The Short Version
Shane Shannon has been doing improv in Phoenix since 1996. He walked into a coffee shop in Mesa, saw something he didn't have words for, and has been chasing that feeling ever since. Thirty years later, he's still going.
He is a performer, a teacher, and now an author. His book — Got Your Back: A History of Phoenix Improv and the People Who Built It — documents the full arc of the Phoenix improv scene from its earliest roots through the present day.
The Longer Version
Shane grew up in the Phoenix area and found improv almost by accident, the way most people do. He was doing plays at the Mesa Arts Center when someone mentioned a show happening down the street. He went. He watched. He asked how to be part of it. In August 1996 he performed his first show.
What followed was three decades of building something.

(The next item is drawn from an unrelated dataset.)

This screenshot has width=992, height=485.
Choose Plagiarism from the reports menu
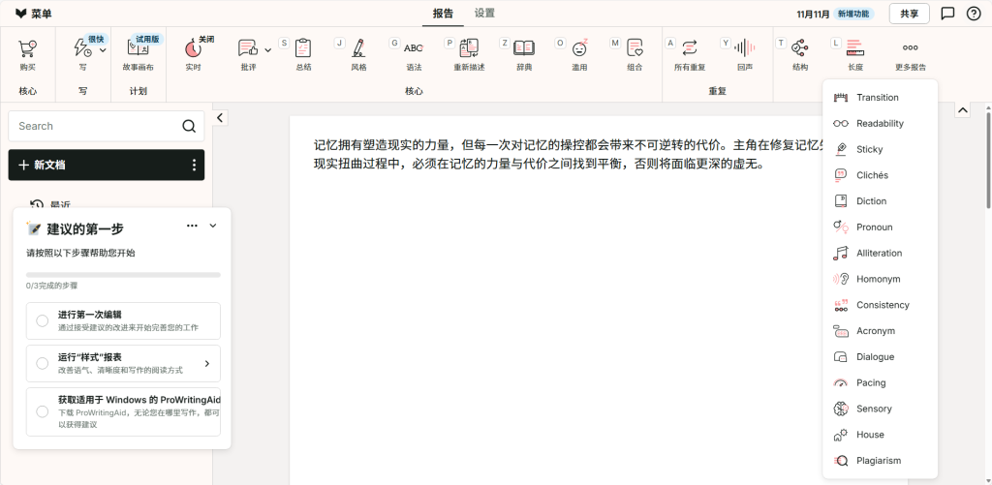(878, 461)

He was part of Impromptu at Coffee Talk in the early days, then co-founded FLD — a scrappy, self-taught troupe that performed anywhere that would have them, from Chinese restaurants to coffee shops to ASU East. He performed with Galapagos, one of Phoenix's most critically recognized long-form troupes, including appearances at the Del Close Marathon in New York City.

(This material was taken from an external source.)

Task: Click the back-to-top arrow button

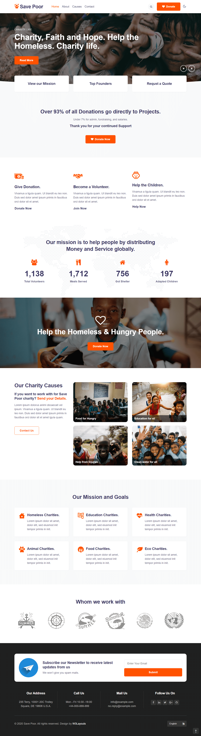Action: [196, 731]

"We weren't chasing stages. We were chasing time with each other. The shows were almost a byproduct."
When the Torch Theatre was founded in 2007 — the first theater in Arizona dedicated specifically to long-form improv — Shane was one of its original board members. He performed there for nearly a decade, taught classes, helped organize events, and watched the community he'd helped build grow into something none of them had quite anticipated.
Since then he has continued performing, most notably as one half of Salmon Shane, the long-running duo show with Sam Haldiman at Second Beat Improv Theater. He teaches an intensive eight-week masterclass capped at six students, focused on individual performer development. He is a founding participant in the Collaboratory, Dorian Lenz's ongoing project to bring the most veteran Phoenix performers together in a space with no stakes and complete trust.

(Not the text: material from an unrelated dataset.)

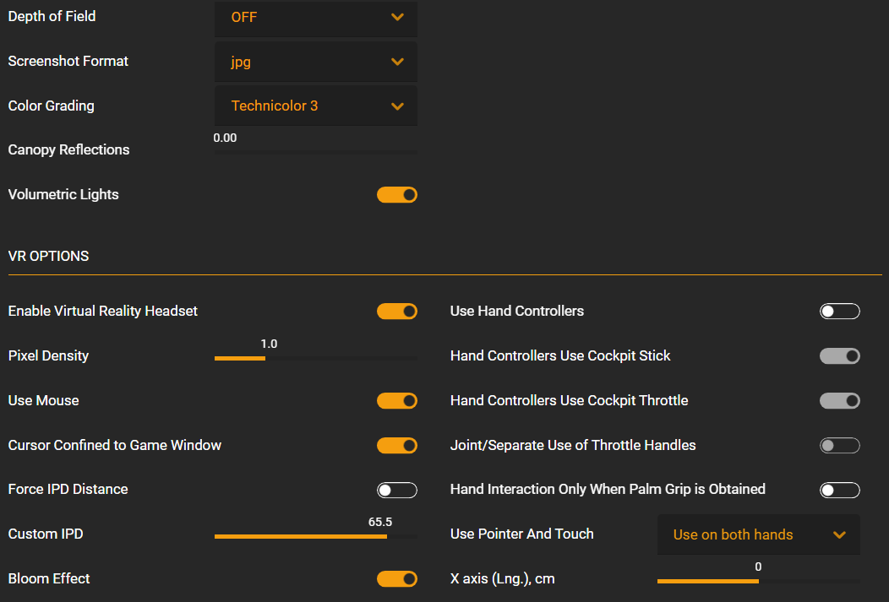889x602 pixels.
Task: Click the Canopy Reflections slider track
Action: 316,153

In his day job, Shane is a clinical research coordinator at a major Phoenix hospital, managing approximately twenty oncology studies simultaneously. He has been doing that work for years and takes it seriously. The patients at the center of each study are never abstractions to him.
He is married and has a young son named Archie, who is the reason for most things.
Teaching Philosophy
Shane has been teaching improv for nearly two decades. His approach starts with the individual performer, who they are, what they're bringing into the room, what's getting in their way. Before feedback goes out, strengths go first. Always.
He believes improv is best learned by doing, by failing, by noticing what happened and trying again. The goal isn't a perfect scene. The goal is a performer who trusts themselves enough to be fully present with another person onstage.
His teaching includes real time coaching and instruction while performers are onstage, not just reflection after the fact. The feedback lives in the moment because that's where the work happens.
His masterclass is capped at six students. It's the only way he knows how to do the work properly.